1800 - 1850
Walled garden complex on irregular-plan associated with Drumbeg House/Clover Hill (see 40909209), erected c. 1820 and extended c. 1860. Now out of use, overgrown and inaccessible in places. Some recent alterations, c. 2007, including infilling of part of walled garden with earth from elsewhere on site. Walls constructed of coursed rubble and random rubble stone masonry with flush roughly dressed quoins to a number of the corners; ashlar and rubble stone coping. Square-headed doorways/entrances in places, now mostly blocked/infilled with rubble stone masonry. Remains of former glasshouses and rubble stone sheds/outbuildings on rectangular-plan to site, now ruinous. Formerly bowed section of boundary wall to the east recently removed. Located to the north-east of Drumbeg House/Clover Hill and to the west of Mountcharles. Site slopes from north/north-east to south/south-west towards the Eany Water and Inver Bay. Former garden pond associated with site (having island) survives to the east (now in separate ownership).

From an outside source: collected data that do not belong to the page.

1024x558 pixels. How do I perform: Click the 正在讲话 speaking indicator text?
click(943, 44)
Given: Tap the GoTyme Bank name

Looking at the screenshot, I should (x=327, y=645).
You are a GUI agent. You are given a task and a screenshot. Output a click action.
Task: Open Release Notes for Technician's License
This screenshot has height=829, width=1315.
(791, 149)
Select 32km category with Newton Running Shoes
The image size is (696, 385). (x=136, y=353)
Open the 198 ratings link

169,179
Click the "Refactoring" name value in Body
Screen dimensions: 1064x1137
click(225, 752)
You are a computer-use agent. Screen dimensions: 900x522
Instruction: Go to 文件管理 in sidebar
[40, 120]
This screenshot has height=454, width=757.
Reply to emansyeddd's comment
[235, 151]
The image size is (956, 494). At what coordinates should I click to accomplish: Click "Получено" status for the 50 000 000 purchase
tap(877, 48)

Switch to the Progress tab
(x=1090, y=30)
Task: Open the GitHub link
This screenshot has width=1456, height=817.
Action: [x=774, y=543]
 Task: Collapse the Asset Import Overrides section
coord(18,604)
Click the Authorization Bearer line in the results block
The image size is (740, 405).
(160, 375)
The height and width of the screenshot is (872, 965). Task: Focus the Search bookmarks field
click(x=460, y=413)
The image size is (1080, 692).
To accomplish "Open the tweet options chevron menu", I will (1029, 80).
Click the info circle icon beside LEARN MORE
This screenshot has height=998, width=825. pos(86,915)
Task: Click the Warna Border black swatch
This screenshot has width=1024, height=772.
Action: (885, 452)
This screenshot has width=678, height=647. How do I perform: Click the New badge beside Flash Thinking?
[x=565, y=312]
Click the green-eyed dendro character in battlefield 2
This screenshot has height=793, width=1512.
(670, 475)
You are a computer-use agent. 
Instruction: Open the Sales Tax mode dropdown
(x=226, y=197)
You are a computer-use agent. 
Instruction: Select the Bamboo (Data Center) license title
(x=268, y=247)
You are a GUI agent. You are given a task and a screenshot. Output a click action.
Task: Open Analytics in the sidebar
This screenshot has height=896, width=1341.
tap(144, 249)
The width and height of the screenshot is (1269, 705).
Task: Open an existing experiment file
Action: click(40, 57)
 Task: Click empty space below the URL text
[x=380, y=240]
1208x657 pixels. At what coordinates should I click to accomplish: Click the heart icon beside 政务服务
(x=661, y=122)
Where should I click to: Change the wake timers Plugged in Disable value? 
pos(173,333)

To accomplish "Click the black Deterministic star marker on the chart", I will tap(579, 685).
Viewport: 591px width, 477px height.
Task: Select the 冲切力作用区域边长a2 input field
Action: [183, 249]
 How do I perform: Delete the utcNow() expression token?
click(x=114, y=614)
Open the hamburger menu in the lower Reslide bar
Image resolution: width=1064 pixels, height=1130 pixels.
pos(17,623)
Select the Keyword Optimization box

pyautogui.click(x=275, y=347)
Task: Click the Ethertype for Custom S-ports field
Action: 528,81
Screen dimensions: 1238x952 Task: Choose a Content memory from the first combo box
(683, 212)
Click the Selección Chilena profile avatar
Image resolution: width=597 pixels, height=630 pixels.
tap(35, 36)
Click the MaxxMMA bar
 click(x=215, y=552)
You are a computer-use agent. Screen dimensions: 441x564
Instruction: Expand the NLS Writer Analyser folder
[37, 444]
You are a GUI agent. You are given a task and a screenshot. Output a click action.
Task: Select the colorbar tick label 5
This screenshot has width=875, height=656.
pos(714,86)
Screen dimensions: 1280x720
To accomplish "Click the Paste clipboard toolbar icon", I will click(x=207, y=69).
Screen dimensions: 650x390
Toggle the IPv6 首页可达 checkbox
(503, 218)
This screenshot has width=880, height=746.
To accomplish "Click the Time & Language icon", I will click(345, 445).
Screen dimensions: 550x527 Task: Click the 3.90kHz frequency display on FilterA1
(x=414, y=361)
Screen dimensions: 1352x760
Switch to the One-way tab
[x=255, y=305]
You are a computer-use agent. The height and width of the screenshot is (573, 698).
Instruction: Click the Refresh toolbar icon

This large former walled garden(s) was originally built/laid-out to serve the estate of Drumbeg House/Clover Hill (see 40909809), and forms part of a group of related structures associated with this former estate. The robust and imposing rubble stone boundary walls survive in relatively good condition despite some recent demolitions and the fact that the site now out of use and largely overgrown to the interior. These walled gardens probably originally date to the end of the eighteenth century or to the first decades of the nineteenth century, and may have been originally laid-out for the Montgomery family (possibly the Revd. James Montgomery) who were in residence during this period. This complex of walled gardens was later greatly extended sometime during the second half of the nineteenth century, probably at the same time that an extensive phase of alterations and/or rebuilding was carried out at Drumbeg House/Clover Hill itself, c. 1840. The scale of these walled gardens provides an interesting historical insight into the extensive resources needed to run and maintain a middle-sized country estate in Ireland during the nineteenth century, when these gardens would have provided a wide variety of produce for use in the main house etc. The ruinous buildings to site were formerly glasshouses (map information; 1907 twenty-five inch map sheet) and probably potting sheds and other outbuildings. An ornamental pond with an artificial island adjacent to the east of the walled garden was formerly part of the Drumbeg House/Clover Hill estate but is now in separate ownership. This complex of former walled gardens adds context to the setting of Drumbeg House/Clover Hill, and is an integral element of the built heritage of the Inver/Mountcharles area.